CBO: Only 4 Million To Face Fines For Lacking Health Coverage
That is down about 2 million from an earlier projection by the nonpartisan Congressional Budget Office, reflecting the calculation that more of the nation's 30 million uninsured will qualify for exemptions under the law.
The Wall Street Journal: Four Million To Face Penalties For Lacking Health Coverage, CBO Says
Four million people of the nation's 30 million uninsured will pay penalties in 2016 for lacking health coverage, the nonpartisan Congressional Budget Office estimates. That is down about 2 million from an earlier CBO report and reflects the CBO's calculations that more people will qualify for exemptions from the Affordable Care Act's requirements (Radnofsky and McKinnon, 6/5).
CQ Healthbeat: Health Law Penalties Will Total $46 Billion Through 2024, CBO Says
Uninsured people will pay $46 billion in penalties for failing to enroll in health plans from 2015 to 2024, according to an updated estimate from the Congressional Budget Office and the Joint Committee on Taxation.
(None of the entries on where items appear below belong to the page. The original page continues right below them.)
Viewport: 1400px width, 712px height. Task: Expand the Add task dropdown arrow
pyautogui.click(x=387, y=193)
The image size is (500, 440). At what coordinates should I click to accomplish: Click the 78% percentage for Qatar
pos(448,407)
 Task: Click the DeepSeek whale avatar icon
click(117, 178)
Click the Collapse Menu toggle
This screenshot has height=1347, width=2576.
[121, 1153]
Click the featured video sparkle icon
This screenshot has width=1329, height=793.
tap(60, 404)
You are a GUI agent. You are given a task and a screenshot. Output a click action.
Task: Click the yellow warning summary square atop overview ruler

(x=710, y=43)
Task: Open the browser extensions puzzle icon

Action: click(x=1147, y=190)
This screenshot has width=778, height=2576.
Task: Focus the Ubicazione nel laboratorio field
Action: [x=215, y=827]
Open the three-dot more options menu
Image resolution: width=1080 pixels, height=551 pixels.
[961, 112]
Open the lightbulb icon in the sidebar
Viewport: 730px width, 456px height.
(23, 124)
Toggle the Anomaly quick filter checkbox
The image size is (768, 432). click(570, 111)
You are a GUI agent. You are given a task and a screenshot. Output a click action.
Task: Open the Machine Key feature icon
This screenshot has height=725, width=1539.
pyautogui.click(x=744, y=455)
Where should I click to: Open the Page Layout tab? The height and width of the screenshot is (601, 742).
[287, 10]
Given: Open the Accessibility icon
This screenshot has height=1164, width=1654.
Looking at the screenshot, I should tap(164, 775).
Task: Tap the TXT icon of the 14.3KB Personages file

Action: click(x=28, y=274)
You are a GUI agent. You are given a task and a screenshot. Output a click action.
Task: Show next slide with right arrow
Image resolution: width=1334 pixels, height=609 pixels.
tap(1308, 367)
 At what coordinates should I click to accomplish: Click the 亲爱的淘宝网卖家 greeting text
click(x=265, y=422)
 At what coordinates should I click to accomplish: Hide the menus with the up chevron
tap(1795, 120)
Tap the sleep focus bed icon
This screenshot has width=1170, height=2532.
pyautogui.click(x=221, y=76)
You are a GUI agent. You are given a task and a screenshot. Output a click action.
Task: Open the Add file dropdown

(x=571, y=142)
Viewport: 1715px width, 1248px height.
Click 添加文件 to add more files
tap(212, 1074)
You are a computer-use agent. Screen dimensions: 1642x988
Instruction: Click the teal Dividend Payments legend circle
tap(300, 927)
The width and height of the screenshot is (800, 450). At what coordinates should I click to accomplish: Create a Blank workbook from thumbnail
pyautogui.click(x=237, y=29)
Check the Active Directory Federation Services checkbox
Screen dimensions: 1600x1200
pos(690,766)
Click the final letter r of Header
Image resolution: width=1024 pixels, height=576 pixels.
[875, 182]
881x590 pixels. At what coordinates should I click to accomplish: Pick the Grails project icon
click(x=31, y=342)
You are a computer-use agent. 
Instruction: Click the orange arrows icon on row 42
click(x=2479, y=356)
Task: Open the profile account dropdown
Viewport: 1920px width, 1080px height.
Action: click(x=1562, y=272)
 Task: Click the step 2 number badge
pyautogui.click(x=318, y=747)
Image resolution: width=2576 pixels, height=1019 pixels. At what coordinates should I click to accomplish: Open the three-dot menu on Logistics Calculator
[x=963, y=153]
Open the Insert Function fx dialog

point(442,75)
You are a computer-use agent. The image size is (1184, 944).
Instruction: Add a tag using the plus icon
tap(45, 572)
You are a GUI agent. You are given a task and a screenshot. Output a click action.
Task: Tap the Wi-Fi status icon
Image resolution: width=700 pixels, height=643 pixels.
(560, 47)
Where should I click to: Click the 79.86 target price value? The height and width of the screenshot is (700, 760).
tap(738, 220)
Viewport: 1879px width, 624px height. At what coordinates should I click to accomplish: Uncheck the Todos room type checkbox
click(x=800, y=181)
The vast majority of 30 million nonelderly Americans who are uninsured will be exempt from the individual coverage mandate in the health care law (PL 111-148, PL 111-152) in 2016, the agencies reported Wednesday. All told, about 4 million people will pay a penalty because they are uninsured in that calendar year (Bettelheim, 6/5).
The Hill: CBO: Millions Will Dodge Obamacare Fines
Congressional budget scorekeepers estimated Thursday that only a fraction of the people without health insurance in 2016 will actually pay a penalty under ObamaCare's individual mandate. In a new analysis, the Congressional Budget Office (CBO) said only 4 million of the 30 million who are expected to be uninsured in 2016 will pay a fine. The number is a lower estimate than in 2012, before the administration added exemptions to the mandate. The CBO previously estimated that 6 million people would pay a fine (Viebeck, 6/5).
Meanwhile, the CBO drops its forecast that the health law will cut the deficit -
Roll Call: Fiscal Diagnosis Only Gets Tougher For Health Care Law
For Democratic lawmakers who were hesitant to sign onto the sweeping 2010 health care law, one of the most powerful selling points was that the Affordable Care Act would actually reduce the federal budget deficit, despite the additional costs of extending health insurance coverage to the uninsured. Four years after enactment of what is widely viewed as President Barack Obama’s key legislative achievement, however, it’s unclear whether the health care law is still on track to reduce the deficit or whether it may actually end up adding to the federal debt. In fact, the answer to that question has become something of a mystery (Krawzak, 6/4).
The Fiscal Times: CBO Quietly Drops Forecast That Obamacare Will Cut The Deficit
One of the Obama administration's major selling points in passing the Affordable Care Act in 2010 was a Congressional Budget Office forecast that the controversial legislation would reduce the deficit by more than $120 billion over the coming decade. The CBO has consistently projected that President Obama's overhaul will reduce the deficit, and the agency estimated that the Republicans' 2011 effort to repeal the legislation would increase deficits by $210 billion from 2010 to 2021. In April, the agency quietly signaled that it can no longer make that projection; that the law had been changed and delayed so much that there is no longer a credible way to estimate the long-term effects on the deficit of all elements of the program taken together (Pianin, 6/5).